[TEXTE FOURNI]

Embouteillages
Début 2020, la crise sanitaire liée au Covid-19 mettait à mal notre vision transverse et désilottée du monde, et dévoilait la fragilité des économies locales face aux dysfonctionnements logistiques globaux. En pleine pandémie, la manœuvre maladroite d’un équipage de porte containers aux prises avec une tempête de sable frappant le canal de Suez suffisait à mettre le commerce mondial à l’arrêt et à confirmer ce que la crise sanitaire venait de mettre à jour : la grande vulnérabilité de nombreuses chaînes de valeur occidentales aux goulots d’étranglement que peuvent constituer quelques grandes routes stratégiques.
Après une première phase de rupture des approvisionnements, les perturbations de la chaîne logistique se sont poursuivies avec l’explosion des tarifs du fret aérien et maritime liée à une pénurie de capacité, l’engorgement des ports du fait de la reprise économique accélérée, les déficits de chauffeurs routiers et les reprises épidémiques de par le monde. Cet épisode restera-t-il un événement conjoncturel ou doit-on s’attendre à des mutations profondes de la logistique mondiale, avec des transformations à long terme des business modèles et l’essor de chaînes de valeur de proximité ?

[/TEXTE FOURNI]
[DONNÉES FOURNIES]

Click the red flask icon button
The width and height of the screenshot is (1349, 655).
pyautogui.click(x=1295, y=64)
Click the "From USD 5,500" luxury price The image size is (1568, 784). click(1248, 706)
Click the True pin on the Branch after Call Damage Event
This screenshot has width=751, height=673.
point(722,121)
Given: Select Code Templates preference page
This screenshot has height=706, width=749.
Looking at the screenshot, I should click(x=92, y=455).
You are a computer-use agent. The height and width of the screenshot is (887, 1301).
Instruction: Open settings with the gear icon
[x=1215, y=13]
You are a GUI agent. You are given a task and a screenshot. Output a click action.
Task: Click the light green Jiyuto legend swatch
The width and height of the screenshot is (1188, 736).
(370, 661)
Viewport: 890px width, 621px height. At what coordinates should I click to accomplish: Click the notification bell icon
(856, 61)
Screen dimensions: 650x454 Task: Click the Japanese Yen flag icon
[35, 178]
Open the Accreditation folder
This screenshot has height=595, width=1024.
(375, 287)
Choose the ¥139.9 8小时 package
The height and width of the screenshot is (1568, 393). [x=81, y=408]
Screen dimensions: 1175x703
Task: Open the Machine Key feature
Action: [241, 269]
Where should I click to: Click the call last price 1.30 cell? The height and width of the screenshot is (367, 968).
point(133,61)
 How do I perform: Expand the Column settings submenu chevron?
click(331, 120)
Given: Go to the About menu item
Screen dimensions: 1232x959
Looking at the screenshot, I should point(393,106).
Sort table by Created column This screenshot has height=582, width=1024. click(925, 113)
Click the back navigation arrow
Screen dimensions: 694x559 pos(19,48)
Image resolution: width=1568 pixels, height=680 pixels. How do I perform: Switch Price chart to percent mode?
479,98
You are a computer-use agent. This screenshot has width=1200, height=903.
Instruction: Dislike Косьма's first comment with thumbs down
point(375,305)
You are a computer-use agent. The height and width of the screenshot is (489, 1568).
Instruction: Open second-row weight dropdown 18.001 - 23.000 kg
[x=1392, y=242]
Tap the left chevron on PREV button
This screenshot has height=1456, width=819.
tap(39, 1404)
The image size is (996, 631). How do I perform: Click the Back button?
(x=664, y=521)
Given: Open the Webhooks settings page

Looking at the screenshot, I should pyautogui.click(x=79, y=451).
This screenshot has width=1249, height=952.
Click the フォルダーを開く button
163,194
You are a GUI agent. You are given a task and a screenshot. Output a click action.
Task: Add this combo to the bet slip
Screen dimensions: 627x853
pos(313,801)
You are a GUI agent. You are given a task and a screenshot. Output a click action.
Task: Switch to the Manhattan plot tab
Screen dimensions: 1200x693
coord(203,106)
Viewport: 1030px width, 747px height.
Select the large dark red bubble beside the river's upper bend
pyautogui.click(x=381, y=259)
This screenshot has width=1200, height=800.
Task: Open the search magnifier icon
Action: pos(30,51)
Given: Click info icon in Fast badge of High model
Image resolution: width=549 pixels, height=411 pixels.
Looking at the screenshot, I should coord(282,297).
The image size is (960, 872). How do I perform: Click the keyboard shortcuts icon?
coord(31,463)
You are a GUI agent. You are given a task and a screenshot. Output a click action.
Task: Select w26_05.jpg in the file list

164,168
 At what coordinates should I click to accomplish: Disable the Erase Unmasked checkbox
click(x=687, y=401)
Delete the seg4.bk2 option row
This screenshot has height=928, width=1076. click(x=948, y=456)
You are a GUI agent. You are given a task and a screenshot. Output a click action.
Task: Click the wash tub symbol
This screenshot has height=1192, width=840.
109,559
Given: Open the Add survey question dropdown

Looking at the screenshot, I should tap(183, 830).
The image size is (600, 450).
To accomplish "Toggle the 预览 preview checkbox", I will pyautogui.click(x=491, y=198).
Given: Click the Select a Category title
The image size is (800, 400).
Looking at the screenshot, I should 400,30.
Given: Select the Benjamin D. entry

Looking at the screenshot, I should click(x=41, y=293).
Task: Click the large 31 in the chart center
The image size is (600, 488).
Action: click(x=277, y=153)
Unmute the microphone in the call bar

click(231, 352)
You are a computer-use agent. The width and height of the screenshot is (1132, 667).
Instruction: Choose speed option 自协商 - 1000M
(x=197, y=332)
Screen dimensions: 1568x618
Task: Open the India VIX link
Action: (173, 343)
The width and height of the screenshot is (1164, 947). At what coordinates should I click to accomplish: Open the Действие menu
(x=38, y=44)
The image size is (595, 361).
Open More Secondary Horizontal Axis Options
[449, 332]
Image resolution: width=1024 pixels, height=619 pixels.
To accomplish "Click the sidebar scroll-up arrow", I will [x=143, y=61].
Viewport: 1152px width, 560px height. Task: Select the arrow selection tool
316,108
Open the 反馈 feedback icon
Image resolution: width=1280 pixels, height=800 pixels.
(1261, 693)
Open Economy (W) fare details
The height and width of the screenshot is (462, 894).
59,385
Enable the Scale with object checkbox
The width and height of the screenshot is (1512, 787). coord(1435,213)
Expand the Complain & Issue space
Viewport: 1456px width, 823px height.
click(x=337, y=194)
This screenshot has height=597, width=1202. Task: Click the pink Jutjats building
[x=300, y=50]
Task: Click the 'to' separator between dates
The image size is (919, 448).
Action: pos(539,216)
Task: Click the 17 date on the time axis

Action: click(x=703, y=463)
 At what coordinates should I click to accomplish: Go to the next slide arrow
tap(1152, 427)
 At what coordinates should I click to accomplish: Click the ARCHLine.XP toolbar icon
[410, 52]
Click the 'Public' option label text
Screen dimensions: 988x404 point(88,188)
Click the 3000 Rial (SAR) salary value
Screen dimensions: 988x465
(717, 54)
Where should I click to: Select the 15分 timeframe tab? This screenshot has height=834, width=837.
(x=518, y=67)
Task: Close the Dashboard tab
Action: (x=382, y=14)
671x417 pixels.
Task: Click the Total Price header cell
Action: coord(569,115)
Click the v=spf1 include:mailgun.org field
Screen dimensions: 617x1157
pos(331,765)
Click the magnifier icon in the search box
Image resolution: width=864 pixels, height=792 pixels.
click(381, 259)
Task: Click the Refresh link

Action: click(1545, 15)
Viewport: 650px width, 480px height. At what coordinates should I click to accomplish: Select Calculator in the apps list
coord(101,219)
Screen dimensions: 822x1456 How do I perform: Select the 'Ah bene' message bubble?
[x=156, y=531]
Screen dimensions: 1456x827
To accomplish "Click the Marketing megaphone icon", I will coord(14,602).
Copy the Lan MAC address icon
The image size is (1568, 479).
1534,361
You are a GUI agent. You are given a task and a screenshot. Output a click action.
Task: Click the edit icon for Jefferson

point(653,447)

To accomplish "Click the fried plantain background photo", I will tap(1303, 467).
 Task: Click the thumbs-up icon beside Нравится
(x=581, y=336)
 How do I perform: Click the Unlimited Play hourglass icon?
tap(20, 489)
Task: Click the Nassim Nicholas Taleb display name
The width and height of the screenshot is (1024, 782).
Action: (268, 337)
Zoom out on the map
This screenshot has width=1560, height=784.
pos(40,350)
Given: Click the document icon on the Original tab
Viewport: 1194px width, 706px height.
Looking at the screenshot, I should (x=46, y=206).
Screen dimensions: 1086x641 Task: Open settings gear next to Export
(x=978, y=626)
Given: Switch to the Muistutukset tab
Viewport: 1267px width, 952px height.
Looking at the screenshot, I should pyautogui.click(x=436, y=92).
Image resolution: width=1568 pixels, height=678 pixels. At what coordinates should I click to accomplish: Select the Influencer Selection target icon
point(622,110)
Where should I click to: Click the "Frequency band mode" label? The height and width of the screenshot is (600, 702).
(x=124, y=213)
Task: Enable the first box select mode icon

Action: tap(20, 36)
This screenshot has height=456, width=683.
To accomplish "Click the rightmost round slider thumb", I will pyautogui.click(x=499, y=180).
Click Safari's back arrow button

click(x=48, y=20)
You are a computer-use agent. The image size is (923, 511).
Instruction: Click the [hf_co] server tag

[/DONNÉES FOURNIES]

**À COMPLÉTER**:
• A. Selon le texte sur les perturbations de la logistique mondiale, quel phénomène frappait le canal de Suez lors de la manœuvre maladroite de l'équipage du porte-containers ?
• B. Poursuivez le texte sur les perturbations de la logistique mondiale à la suite de sa dernière phrase.

**RÉSULTATS DES TÂCHES**:
• A. Une tempête de sable.

• B.
Afin de mieux appréhender l’impact de ces bouleversements logistiques, et les mutations à long terme qu’ils induisent, nous avons choisi d’associer à cette newsletter trois dirigeants de nos participations dans le cadre d’une interview croisée : Monsieur Laurent Cayet, PDG du groupe IMX, et Messieurs Tarek Ghandour et Sylvain Picke, respectivement PDG et Directeur de l’Offre et des Achats du groupe Retif.
Interview croisée – Chaîne logistique
Laurent Cayet, PDG de IMX
Tarek Ghandour, PDG de Retif
Sylvain Picke, Directeur de l’Offre et des Achats chez Retifr
Comment votre chaîne logistique a-t-elle été impactée pendant et à la suite de la crise du Covid-19 par (i) la pénurie mondiale de conteneurs maritimes, (ii) les nouvelles problématiques logistiques (fermeture des points de livraison, engorgement des ports, etc.), (iii) la hausse du prix des matières premières ?
Laurent Cayet : Nous avons été principalement impactés par l’arrêt brutal des vols domestiques et internationaux, puis par les réouvertures partielles et fermetures temporaires imprévisibles. En effet, une grande partie du flux de courriers et de petits colis e-commerce est transportée dans les soutes des vols touristiques. Nous avons donc été confrontés à une pénurie de capacité. Au départ, nous avons dû fermer des lignes, stocker les flux de nos clients, allonger les délais, etc.
Les compagnies aériennes ont mis progressivement en place des vols cargo mais les impacts se font toujours ressentir dans les capacités et donc dans les tarifs d’achat. Nous n’avons toujours pas retrouvé les tarifs pré-covid, et nous avons peu de visibilité sur un retour à la normale ; personnellement, je ne pense pas que cela arrive début 2022. En effet, les tarifs ont été multipliés par deux sur le transport aérien, et le poids du transport dans la structure de coûts a donc explosé. Sur une lettre de 20g cela impacte peu, sur un colis de 3kg, cela change fortement la donne.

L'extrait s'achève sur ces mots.